15 KiB

Dataset

The dataset entity is one the most important entities in the metadata model. They represent collections of data that are typically represented as Tables or Views in a database (e.g. BigQuery, Snowflake, Redshift etc.), Streams in a stream-processing environment (Kafka, Pulsar etc.), bundles of data found as Files or Folders in data lake systems (S3, ADLS, etc.).

Identity

Datasets are identified by three pieces of information:

  • The platform that they belong to: this is the specific data technology that hosts this dataset. Examples are hive, bigquery, redshift etc. See dataplatform for more details.
  • The name of the dataset in the specific platform. Each platform will have a unique way of naming assets within its system. Usually, names are composed by combining the structural elements of the name and separating them by .. e.g. relational datasets are usually named as <db>.<schema>.<table>, except for platforms like MySQL which do not have the concept of a schema; as a result MySQL datasets are named <db>.<table>. In cases where the specific platform can have multiple instances (e.g. there are multiple different instances of MySQL databases that have different data assets in them), names can also include instance ids, making the general pattern for a name <platform_instance>.<db>.<schema>.<table>.
  • The environment or fabric in which the dataset belongs: this is an additional qualifier available on the identifier, to allow disambiguating datasets that live in Production environments from datasets that live in Non-production environments, such as Staging, QA, etc.
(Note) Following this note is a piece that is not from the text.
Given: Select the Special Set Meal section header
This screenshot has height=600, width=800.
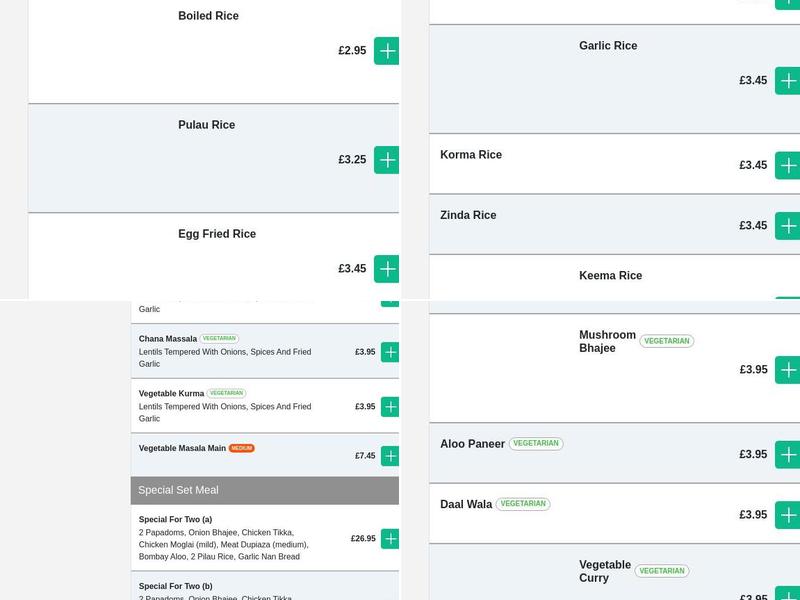Looking at the screenshot, I should 265,490.
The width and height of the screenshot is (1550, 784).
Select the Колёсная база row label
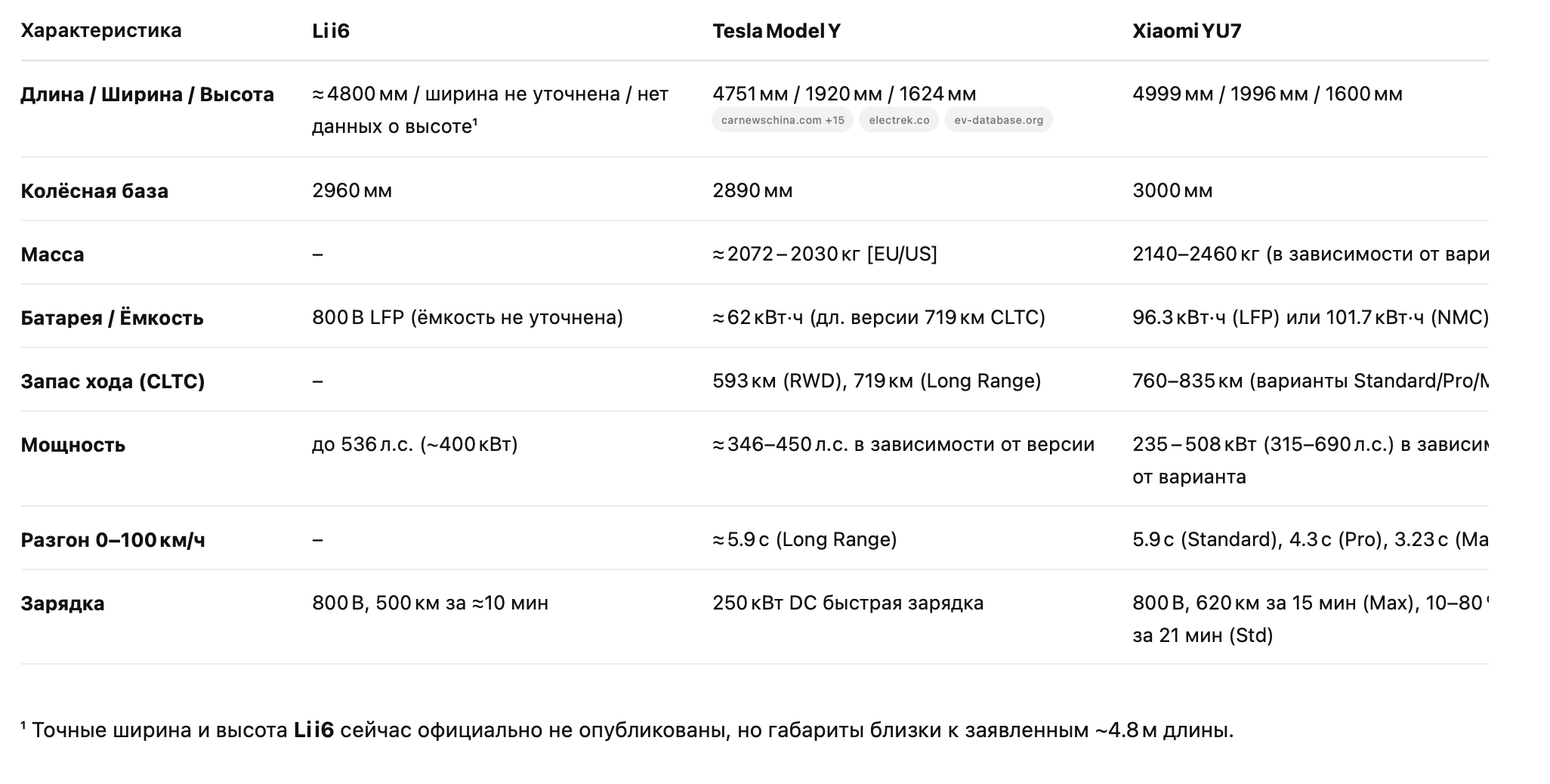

The full list of supported environments / fabrics is available in FabricType.pdl.

An example of a dataset identifier is urn:li:dataset:(urn:li:dataPlatform:redshift,userdb.public.customer_table,PROD).

Important Capabilities

Schemas

Datasets support flat and nested schemas. Metadata about schemas are contained in the schemaMetadata aspect. Schemas are represented as an array of fields, each identified by a specific field path.

Field Paths explained

Fields that are either top-level or expressible unambiguously using a . based notation can be identified via a v1 path name, whereas fields that are part of a union need further disambiguation using [type=X] markers. Taking a simple nested schema as described below:

{
    "type": "record",
    "name": "Customer",
    "fields":[
        {
        "type": "record",
        "name": "address",
        "fields": [
            { "name": "zipcode", "type": string},
            {"name": "street", "type": string}]
        }],
}
  • v1 field path: address.zipcode
  • v2 field path: [version=2.0].[type=struct].address.[type=string].zipcode". More examples and a formal specification of a v2 fieldPath can be found here.

Understanding field paths is important, because they are the identifiers through which tags, terms, documentation on fields are expressed. Besides the type and name of the field, schemas also contain descriptions attached to the individual fields, as well as information about primary and foreign keys.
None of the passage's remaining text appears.